■ What is being asked:
Whenever a line in the data contains "agent", show that line.

============

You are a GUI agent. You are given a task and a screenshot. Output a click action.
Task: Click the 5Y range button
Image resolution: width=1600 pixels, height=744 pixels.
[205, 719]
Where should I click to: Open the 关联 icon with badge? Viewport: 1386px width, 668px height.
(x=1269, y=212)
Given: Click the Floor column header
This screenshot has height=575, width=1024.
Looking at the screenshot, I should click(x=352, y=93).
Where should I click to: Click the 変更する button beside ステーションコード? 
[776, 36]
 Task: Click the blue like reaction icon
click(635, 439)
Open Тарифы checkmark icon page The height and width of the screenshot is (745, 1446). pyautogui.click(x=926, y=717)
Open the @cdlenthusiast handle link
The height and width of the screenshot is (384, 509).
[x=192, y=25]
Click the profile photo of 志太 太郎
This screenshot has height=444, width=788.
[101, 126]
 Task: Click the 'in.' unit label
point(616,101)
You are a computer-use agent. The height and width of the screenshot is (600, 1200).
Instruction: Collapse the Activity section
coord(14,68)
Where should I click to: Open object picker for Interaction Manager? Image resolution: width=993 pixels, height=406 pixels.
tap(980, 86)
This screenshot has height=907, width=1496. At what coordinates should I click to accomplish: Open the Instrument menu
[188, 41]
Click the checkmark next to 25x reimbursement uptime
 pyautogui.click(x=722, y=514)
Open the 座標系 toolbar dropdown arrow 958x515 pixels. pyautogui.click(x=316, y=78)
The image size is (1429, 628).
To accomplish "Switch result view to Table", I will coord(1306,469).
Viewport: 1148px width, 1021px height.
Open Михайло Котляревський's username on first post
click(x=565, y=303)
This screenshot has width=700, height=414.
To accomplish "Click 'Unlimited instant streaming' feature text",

============

■ Solution for this exercise:
You are a GUI agent. You are given a task and a screenshot. Output a click action.
You are a computer-use agent. The height and width of the screenshot is (600, 1200).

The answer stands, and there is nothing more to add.